- Stored items
--- START ---

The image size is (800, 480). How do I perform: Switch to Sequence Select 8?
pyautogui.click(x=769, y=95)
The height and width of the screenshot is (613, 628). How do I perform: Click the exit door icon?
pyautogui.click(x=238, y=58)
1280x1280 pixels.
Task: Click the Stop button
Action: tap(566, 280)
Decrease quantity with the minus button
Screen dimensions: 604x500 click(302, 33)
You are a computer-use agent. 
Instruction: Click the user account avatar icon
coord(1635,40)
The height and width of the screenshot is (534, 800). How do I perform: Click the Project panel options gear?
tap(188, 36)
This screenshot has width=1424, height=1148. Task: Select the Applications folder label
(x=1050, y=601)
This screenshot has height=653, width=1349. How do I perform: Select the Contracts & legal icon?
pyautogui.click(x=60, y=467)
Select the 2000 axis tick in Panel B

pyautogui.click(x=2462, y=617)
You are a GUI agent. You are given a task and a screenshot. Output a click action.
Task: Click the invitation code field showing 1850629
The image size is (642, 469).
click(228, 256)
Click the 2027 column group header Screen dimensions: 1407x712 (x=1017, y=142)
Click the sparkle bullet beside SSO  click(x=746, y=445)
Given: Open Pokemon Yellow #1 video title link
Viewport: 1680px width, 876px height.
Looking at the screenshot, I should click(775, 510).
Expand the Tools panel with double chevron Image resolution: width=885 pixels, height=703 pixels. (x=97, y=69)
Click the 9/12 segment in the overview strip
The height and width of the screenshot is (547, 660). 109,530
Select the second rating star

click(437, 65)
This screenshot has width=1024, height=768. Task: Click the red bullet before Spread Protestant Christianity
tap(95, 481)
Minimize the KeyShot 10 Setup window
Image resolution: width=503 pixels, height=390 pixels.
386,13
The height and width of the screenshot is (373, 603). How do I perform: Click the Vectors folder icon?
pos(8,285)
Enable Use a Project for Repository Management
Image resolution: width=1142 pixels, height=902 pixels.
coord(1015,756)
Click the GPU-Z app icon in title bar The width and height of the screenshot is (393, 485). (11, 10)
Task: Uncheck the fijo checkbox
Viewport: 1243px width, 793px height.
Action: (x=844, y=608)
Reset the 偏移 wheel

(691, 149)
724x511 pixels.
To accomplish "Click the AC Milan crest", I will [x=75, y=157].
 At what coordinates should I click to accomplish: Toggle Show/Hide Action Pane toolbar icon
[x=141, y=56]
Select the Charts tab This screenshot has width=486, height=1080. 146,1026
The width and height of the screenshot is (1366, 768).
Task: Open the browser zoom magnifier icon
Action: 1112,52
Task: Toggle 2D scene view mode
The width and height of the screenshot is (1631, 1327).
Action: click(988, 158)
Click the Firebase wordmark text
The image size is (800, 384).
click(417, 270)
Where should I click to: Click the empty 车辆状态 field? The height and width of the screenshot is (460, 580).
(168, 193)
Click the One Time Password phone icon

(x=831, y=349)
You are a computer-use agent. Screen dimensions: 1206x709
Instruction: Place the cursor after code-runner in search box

--- END ---

- What to do
All of the records above should be copied exactly.

- Response area
The image size is (800, 480). How do I perform: Switch to Sequence Select 8?
pyautogui.click(x=769, y=95)
The height and width of the screenshot is (613, 628). How do I perform: Click the exit door icon?
pyautogui.click(x=238, y=58)
1280x1280 pixels.
Task: Click the Stop button
Action: tap(566, 280)
Decrease quantity with the minus button
Screen dimensions: 604x500 click(302, 33)
You are a computer-use agent. 
Instruction: Click the user account avatar icon
coord(1635,40)
The height and width of the screenshot is (534, 800). How do I perform: Click the Project panel options gear?
tap(188, 36)
This screenshot has width=1424, height=1148. Task: Select the Applications folder label
(x=1050, y=601)
This screenshot has height=653, width=1349. How do I perform: Select the Contracts & legal icon?
pyautogui.click(x=60, y=467)
Select the 2000 axis tick in Panel B

pyautogui.click(x=2462, y=617)
You are a GUI agent. You are given a task and a screenshot. Output a click action.
Task: Click the invitation code field showing 1850629
The image size is (642, 469).
click(228, 256)
Click the 2027 column group header Screen dimensions: 1407x712 (x=1017, y=142)
Click the sparkle bullet beside SSO  click(x=746, y=445)
Given: Open Pokemon Yellow #1 video title link
Viewport: 1680px width, 876px height.
Looking at the screenshot, I should click(775, 510).
Expand the Tools panel with double chevron Image resolution: width=885 pixels, height=703 pixels. (x=97, y=69)
Click the 9/12 segment in the overview strip
The height and width of the screenshot is (547, 660). 109,530
Select the second rating star

click(437, 65)
This screenshot has width=1024, height=768. Task: Click the red bullet before Spread Protestant Christianity
tap(95, 481)
Minimize the KeyShot 10 Setup window
Image resolution: width=503 pixels, height=390 pixels.
386,13
The height and width of the screenshot is (373, 603). How do I perform: Click the Vectors folder icon?
pos(8,285)
Enable Use a Project for Repository Management
Image resolution: width=1142 pixels, height=902 pixels.
coord(1015,756)
Click the GPU-Z app icon in title bar The width and height of the screenshot is (393, 485). (11, 10)
Task: Uncheck the fijo checkbox
Viewport: 1243px width, 793px height.
Action: (x=844, y=608)
Reset the 偏移 wheel

(691, 149)
724x511 pixels.
To accomplish "Click the AC Milan crest", I will [x=75, y=157].
 At what coordinates should I click to accomplish: Toggle Show/Hide Action Pane toolbar icon
[x=141, y=56]
Select the Charts tab This screenshot has width=486, height=1080. 146,1026
The width and height of the screenshot is (1366, 768).
Task: Open the browser zoom magnifier icon
Action: 1112,52
Task: Toggle 2D scene view mode
The width and height of the screenshot is (1631, 1327).
Action: click(988, 158)
Click the Firebase wordmark text
The image size is (800, 384).
click(417, 270)
Where should I click to: Click the empty 车辆状态 field? The height and width of the screenshot is (460, 580).
(168, 193)
Click the One Time Password phone icon

(x=831, y=349)
You are a computer-use agent. Screen dimensions: 1206x709
Instruction: Place the cursor after code-runner in search box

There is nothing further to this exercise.